練習問題 —
サルビアでの経験を語った文章を、一字一句変えずに全文抜き出してください。

提示文 —
+===+

苦手だと思うことも、やってみたら発見がある
2年ほどアルバイトした後、セキさんがテキスタイルを学ぶためのスウェーデンへの留学やスタッフの退職が重なり、29歳の時に正社員として採用。退職する2020年まで、アルバイト時代を含めた13年間、サルビアで経験したことは今でも鳥羽さんの糧になり、「RELIEFWEAR」に活かされています。「RELIEFWEAR」が運営するWEBメディア『養生通信』も、サルビアで学んだ伝えることの面白さ、発信することや共鳴することの楽しさがきっかけになっています。サルビアでの活動で、自分の意外な一面を知った出来事もありました。
「事務所兼アトリエが蔵前に移って、月いちショップという名で、月1回マーケットを開催することになりました。私は接客するのが苦手だと思っていたので、不安だな、ちょっと嫌だなと思いながら、取り組み始めたんです(笑)。でもやってみるとすごく楽しくて。作家さんを招いたり、フードやドリンクを作ってくださる方を招いたり。出店者やお客さんと交流して、常連さんも増えてきて、楽しみがどんどん増えていきました」
「苦手だと思うことも、やってみたら発見がある」という考え方は、ここから学びました。幼稚園2回、小学校3回、中学校2回の転校を重ねたことで、「置かれた環境に馴染む力」「どんな場所でも心地いいことを探す力」が自然と備わったのかもしれないという鳥羽さん。さらには予定調和でない“直感力”、自分がいいと思える“ひらめき”を研ぎ澄ましたことで、人生を切り拓いてきました。

+===+

データ一覧 —

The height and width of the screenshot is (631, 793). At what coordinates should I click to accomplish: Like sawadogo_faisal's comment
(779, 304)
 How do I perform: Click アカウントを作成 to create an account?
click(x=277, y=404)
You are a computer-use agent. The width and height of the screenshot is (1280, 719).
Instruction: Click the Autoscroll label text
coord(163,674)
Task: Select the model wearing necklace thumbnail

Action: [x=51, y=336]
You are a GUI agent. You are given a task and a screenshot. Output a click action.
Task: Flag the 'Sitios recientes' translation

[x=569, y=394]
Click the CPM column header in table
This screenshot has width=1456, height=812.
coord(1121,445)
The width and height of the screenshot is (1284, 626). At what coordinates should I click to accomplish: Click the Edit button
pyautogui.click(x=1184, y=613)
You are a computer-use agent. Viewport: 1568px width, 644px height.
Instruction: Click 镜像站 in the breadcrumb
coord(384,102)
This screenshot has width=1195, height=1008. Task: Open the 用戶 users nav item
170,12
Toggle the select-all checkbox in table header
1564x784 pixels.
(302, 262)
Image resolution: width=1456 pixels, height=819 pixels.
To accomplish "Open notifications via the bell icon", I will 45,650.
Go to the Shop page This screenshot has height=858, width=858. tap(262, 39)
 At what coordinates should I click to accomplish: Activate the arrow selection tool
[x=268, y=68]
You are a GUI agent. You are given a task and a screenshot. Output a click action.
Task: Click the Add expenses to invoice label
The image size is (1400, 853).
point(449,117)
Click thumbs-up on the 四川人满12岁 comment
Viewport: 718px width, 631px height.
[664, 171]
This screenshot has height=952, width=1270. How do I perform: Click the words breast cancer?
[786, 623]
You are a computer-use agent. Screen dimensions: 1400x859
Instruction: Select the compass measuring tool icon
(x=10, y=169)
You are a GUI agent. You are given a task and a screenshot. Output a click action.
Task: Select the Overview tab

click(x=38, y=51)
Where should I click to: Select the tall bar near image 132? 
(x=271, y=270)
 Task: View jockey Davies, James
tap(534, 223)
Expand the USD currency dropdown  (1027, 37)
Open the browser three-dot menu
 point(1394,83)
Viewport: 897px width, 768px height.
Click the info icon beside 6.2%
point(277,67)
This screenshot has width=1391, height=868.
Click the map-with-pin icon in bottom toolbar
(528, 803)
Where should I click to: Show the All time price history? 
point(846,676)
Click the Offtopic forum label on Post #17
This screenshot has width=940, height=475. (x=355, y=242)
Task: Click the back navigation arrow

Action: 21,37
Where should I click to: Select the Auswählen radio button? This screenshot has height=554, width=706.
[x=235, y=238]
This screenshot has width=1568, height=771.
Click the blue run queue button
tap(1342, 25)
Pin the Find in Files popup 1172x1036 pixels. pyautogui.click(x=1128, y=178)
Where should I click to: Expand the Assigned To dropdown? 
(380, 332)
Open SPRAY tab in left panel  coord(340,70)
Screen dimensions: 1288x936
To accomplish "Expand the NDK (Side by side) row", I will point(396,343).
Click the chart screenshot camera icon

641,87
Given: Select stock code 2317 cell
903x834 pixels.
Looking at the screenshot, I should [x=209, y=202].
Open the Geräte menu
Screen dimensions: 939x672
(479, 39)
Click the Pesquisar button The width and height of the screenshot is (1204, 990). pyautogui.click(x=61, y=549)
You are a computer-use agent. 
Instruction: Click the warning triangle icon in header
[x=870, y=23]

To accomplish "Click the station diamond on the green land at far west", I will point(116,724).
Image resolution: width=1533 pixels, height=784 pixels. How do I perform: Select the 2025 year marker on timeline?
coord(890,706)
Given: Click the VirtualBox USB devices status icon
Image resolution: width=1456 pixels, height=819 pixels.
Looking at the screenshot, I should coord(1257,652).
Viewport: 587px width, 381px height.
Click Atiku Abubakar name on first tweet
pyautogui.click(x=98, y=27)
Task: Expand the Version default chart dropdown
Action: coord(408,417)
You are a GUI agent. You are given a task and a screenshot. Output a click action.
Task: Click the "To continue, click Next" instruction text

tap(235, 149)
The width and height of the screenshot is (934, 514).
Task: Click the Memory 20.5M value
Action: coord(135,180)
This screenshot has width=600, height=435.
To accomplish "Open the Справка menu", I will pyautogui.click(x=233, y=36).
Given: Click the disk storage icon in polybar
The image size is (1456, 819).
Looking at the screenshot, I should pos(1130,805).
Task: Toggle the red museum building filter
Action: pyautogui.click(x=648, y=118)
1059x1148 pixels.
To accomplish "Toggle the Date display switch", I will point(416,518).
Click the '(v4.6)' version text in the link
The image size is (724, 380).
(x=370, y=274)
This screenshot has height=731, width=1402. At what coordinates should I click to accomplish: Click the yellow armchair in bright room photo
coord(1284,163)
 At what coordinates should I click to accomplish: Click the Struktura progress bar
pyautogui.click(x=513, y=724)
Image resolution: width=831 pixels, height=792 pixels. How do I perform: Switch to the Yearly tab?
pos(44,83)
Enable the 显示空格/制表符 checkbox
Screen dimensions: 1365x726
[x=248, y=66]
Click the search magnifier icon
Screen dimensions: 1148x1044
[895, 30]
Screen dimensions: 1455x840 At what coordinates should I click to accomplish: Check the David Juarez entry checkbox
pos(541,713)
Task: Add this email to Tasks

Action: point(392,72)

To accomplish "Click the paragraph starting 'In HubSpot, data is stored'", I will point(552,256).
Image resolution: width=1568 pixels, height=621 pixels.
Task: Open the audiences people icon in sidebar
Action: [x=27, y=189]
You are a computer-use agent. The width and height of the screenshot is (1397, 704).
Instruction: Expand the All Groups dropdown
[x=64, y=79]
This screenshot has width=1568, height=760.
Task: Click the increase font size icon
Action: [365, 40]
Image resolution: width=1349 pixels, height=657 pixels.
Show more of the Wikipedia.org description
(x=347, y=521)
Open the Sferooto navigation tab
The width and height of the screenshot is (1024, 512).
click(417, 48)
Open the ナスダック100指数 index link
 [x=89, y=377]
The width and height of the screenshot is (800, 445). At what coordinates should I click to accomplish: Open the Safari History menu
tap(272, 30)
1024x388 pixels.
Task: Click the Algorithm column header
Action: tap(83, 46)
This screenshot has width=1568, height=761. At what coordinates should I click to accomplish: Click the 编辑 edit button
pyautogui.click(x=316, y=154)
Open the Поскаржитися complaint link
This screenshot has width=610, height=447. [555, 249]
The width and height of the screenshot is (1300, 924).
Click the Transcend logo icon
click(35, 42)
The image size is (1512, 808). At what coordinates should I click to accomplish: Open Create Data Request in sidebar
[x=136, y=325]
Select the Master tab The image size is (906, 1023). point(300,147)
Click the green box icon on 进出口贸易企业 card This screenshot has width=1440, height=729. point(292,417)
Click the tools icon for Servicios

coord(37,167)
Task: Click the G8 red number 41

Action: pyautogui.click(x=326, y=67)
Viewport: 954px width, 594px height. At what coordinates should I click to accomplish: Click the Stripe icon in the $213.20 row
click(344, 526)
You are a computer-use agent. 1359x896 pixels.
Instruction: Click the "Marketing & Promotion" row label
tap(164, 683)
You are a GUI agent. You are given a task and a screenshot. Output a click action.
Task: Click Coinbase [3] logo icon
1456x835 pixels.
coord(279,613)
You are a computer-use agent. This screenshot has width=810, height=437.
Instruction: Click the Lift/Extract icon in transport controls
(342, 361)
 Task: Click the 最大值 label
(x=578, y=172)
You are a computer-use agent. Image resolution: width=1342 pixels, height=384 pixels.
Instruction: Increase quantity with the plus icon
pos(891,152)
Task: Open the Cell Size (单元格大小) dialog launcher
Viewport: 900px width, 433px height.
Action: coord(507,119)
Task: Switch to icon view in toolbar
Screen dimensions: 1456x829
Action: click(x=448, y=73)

+===+

解答例 —
苦手だと思うことも、やってみたら発見がある
2年ほどアルバイトした後、セキさんがテキスタイルを学ぶためのスウェーデンへの留学やスタッフの退職が重なり、29歳の時に正社員として採用。退職する2020年まで、アルバイト時代を含めた13年間、サルビアで経験したことは今でも鳥羽さんの糧になり、「RELIEFWEAR」に活かされています。「RELIEFWEAR」が運営するWEBメディア『養生通信』も、サルビアで学んだ伝えることの面白さ、発信することや共鳴することの楽しさがきっかけになっています。サルビアでの活動で、自分の意外な一面を知った出来事もありました。
「事務所兼アトリエが蔵前に移って、月いちショップという名で、月1回マーケットを開催することになりました。私は接客するのが苦手だと思っていたので、不安だな、ちょっと嫌だなと思いながら、取り組み始めたんです(笑)。でもやってみるとすごく楽しくて。作家さんを招いたり、フードやドリンクを作ってくださる方を招いたり。出店者やお客さんと交流して、常連さんも増えてきて、楽しみがどんどん増えていきました」
「苦手だと思うことも、やってみたら発見がある」という考え方は、ここから学びました。幼稚園2回、小学校3回、中学校2回の転校を重ねたことで、「置かれた環境に馴染む力」「どんな場所でも心地いいことを探す力」が自然と備わったのかもしれないという鳥羽さん。さらには予定調和でない“直感力”、自分がいいと思える“ひらめき”を研ぎ澄ましたことで、人生を切り拓いてきました。